**ASSIGNMENT:**
From the passage below on the gut-brain axis, reproduce word for word the portion that begins at the words "The Gut-Brain Axis" and ends after the words "motivation, and behaviour.".

The Gut-Brain Axis
Our digestive system has a mind of its own called the enteric nervous system (ENS). The ENS is responsible for deciding when we need to release digestive enzymes to break down our food, how much blood flow the digestive system needs, and the speed at which food travels through our digestive tract.
The ENS also communicates back and forth with our brain. The main receiving and transmitting areas of the brain that our gut communicates with are the limbic system and prefrontal cortex. These areas are responsible for processing emotions, storing memories, regulating fear-based responses, self-awareness, judgment, motivation, and behaviour.
Our gut uses the same neurones and neurotransmitters that our brain dose. In fact, our gut makes 90% of our serotonin, which is our “feel good” neurotransmitter, and 50% of our dopamine, which is our “reward” neurotransmitter.

**RECORDED INFORMATION:**
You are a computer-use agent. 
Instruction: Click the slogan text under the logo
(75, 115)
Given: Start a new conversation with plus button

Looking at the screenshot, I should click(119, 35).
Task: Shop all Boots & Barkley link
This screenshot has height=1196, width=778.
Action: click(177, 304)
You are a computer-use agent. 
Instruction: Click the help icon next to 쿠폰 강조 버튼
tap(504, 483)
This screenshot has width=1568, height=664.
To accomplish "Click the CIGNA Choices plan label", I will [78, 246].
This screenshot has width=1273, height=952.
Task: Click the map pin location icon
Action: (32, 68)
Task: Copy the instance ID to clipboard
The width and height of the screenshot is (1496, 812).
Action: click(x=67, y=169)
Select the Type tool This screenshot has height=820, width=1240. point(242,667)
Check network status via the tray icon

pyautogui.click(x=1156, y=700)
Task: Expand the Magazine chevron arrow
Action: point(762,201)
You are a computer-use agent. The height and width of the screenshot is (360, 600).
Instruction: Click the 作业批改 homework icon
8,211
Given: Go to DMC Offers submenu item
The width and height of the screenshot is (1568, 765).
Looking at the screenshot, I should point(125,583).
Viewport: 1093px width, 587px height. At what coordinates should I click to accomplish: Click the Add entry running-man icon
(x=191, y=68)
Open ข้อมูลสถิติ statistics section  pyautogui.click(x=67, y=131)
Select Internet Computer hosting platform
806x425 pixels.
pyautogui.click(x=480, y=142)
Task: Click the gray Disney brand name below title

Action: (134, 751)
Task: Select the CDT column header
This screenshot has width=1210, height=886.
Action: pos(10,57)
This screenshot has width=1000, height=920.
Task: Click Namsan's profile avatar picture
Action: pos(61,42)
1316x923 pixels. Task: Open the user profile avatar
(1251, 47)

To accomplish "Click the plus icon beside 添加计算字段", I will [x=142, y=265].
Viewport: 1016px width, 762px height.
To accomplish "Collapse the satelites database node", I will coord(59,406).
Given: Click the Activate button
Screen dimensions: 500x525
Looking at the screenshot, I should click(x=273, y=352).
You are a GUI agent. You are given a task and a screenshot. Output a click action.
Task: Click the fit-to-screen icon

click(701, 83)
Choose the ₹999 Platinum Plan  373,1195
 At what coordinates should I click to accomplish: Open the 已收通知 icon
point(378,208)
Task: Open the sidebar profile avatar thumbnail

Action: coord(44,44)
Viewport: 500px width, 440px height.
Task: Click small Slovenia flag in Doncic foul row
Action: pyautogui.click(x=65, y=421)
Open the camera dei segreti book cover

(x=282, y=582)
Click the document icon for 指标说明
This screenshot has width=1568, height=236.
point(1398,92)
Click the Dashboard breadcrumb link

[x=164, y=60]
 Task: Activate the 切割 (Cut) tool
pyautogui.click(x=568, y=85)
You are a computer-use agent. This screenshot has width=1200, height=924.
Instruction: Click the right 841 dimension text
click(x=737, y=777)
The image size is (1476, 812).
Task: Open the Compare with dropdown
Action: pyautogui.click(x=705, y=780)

**RESPONSE TO THIS TASK:**
The Gut-Brain Axis
Our digestive system has a mind of its own called the enteric nervous system (ENS). The ENS is responsible for deciding when we need to release digestive enzymes to break down our food, how much blood flow the digestive system needs, and the speed at which food travels through our digestive tract.
The ENS also communicates back and forth with our brain. The main receiving and transmitting areas of the brain that our gut communicates with are the limbic system and prefrontal cortex. These areas are responsible for processing emotions, storing memories, regulating fear-based responses, self-awareness, judgment, motivation, and behaviour.